Exercise requirements >> Rewrite the material below from the line with "Open the red floating chat icon" through the end of the material, swapping "chat icon" for "message icon" and keeping everything else the same. Omit the pictures from your answer.

== Listed entries ==

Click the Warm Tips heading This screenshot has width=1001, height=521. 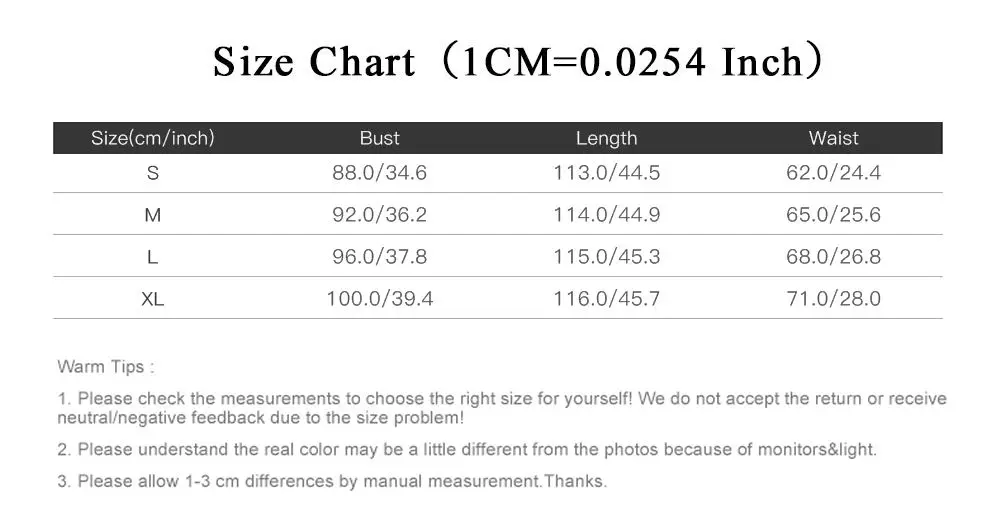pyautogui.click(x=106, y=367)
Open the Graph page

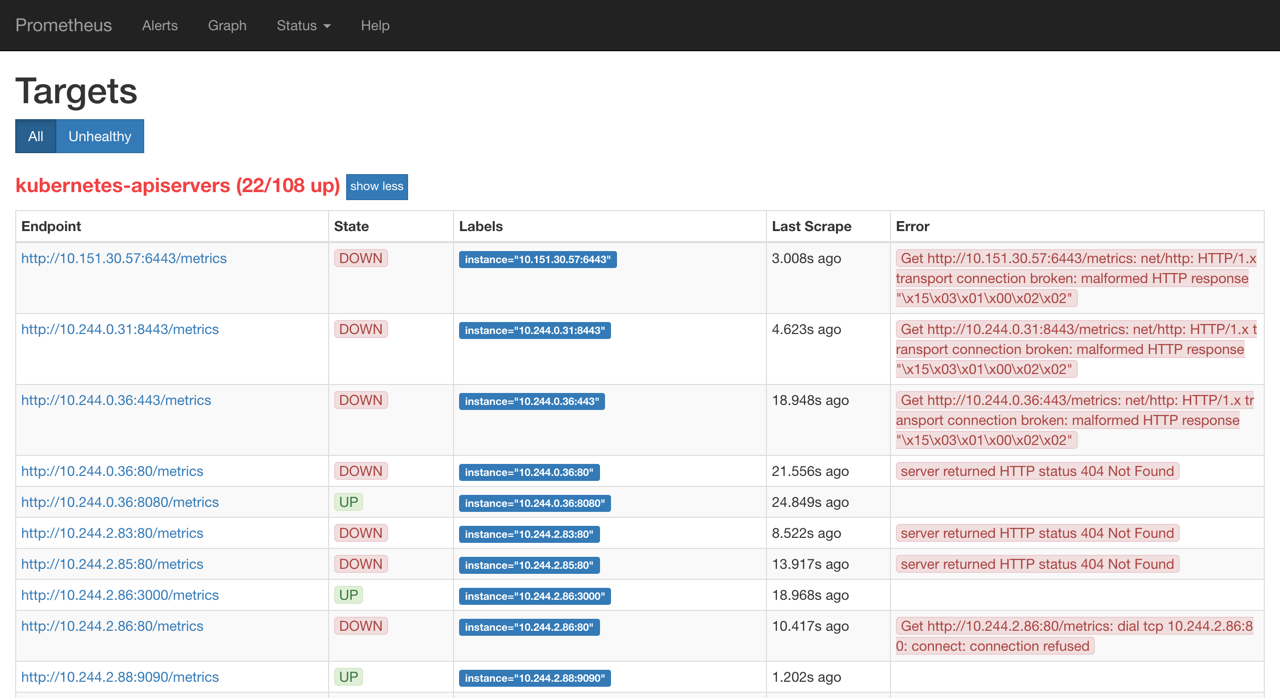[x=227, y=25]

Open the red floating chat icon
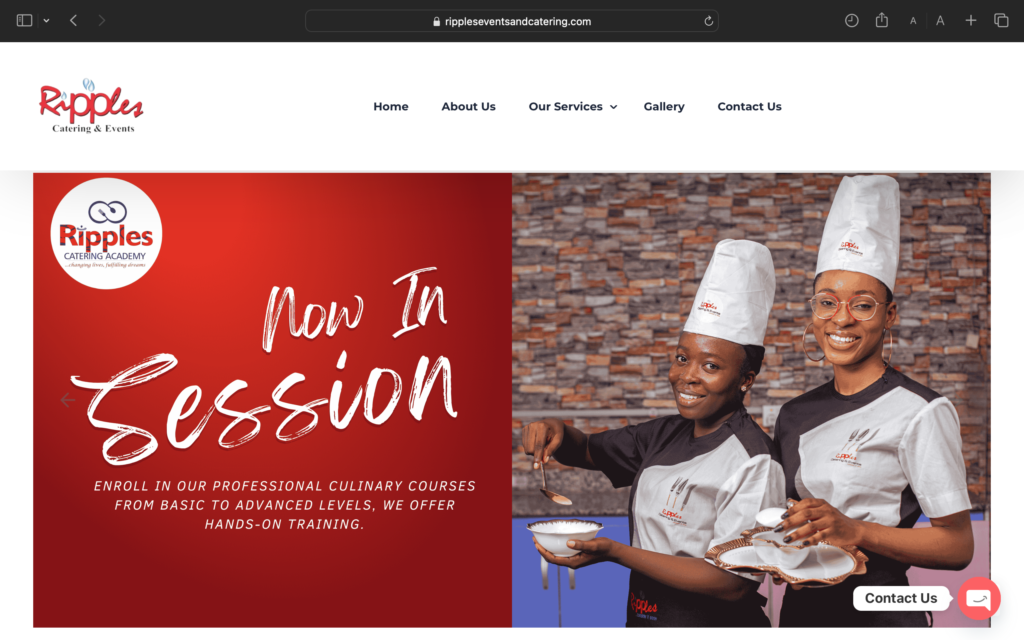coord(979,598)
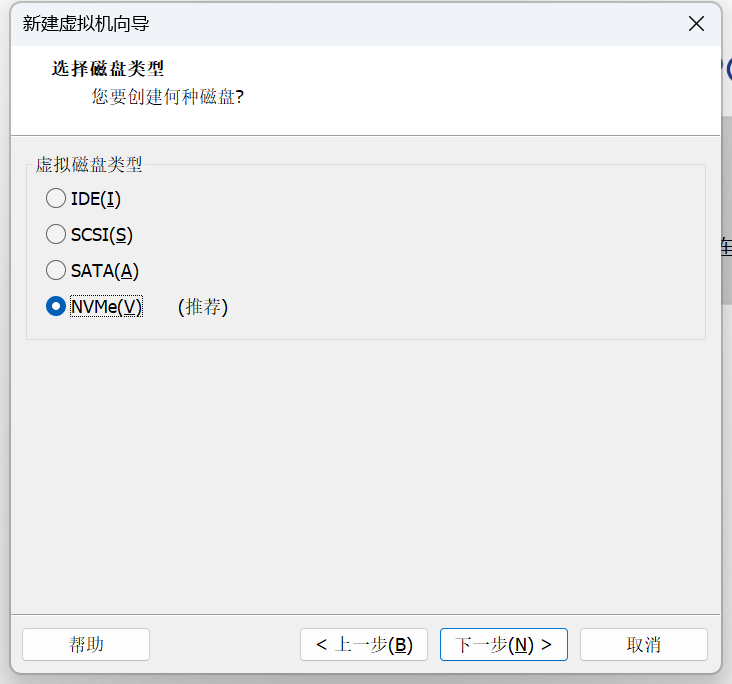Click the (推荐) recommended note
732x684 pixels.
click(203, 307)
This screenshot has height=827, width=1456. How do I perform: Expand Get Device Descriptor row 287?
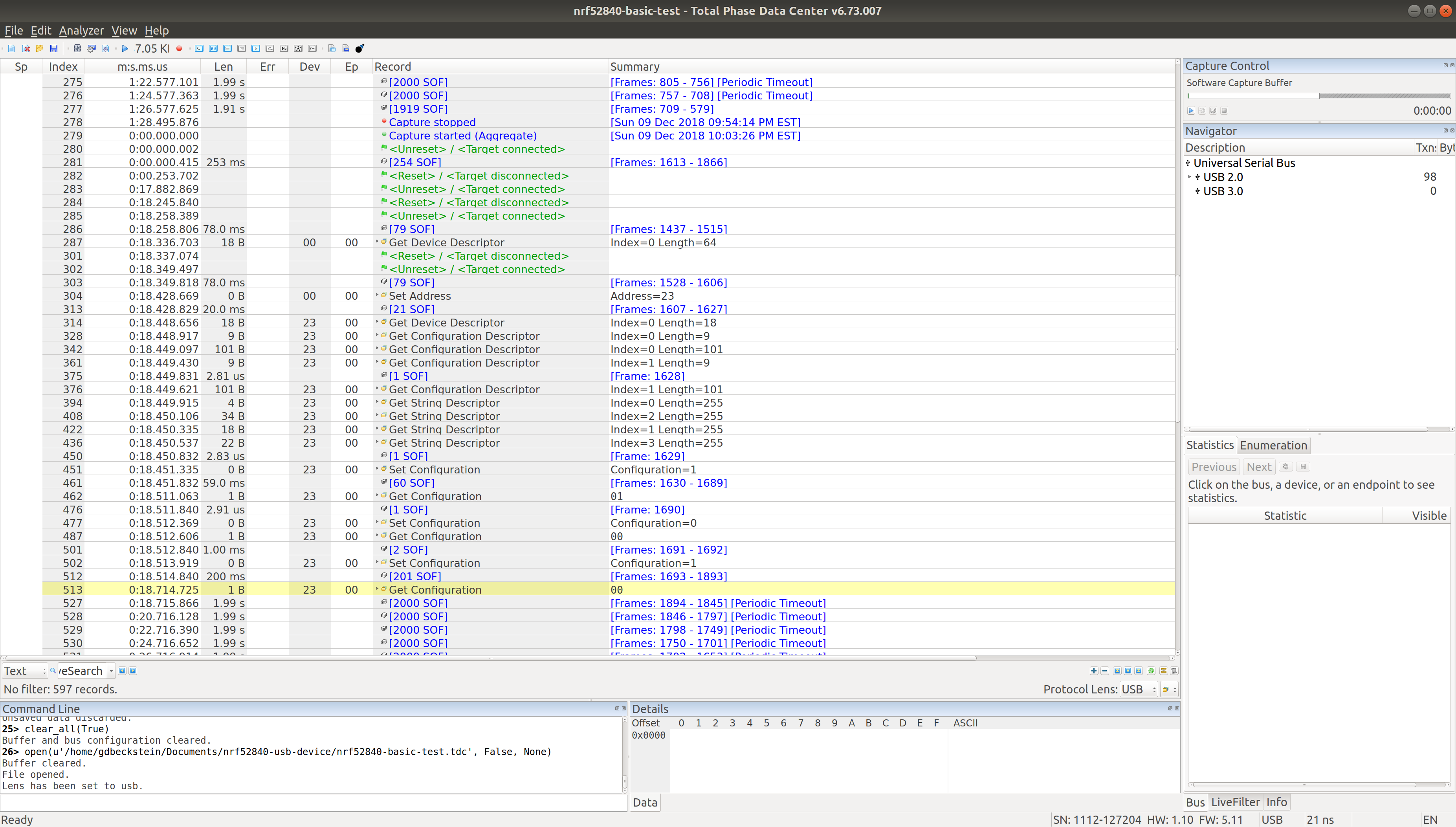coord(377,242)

===

Reply to the task >>
Open the red floating message icon
coord(979,598)
Click the (推荐) recommended note
732x684 pixels.
click(203, 307)
This screenshot has height=827, width=1456. How do I perform: Expand Get Device Descriptor row 287?
coord(377,242)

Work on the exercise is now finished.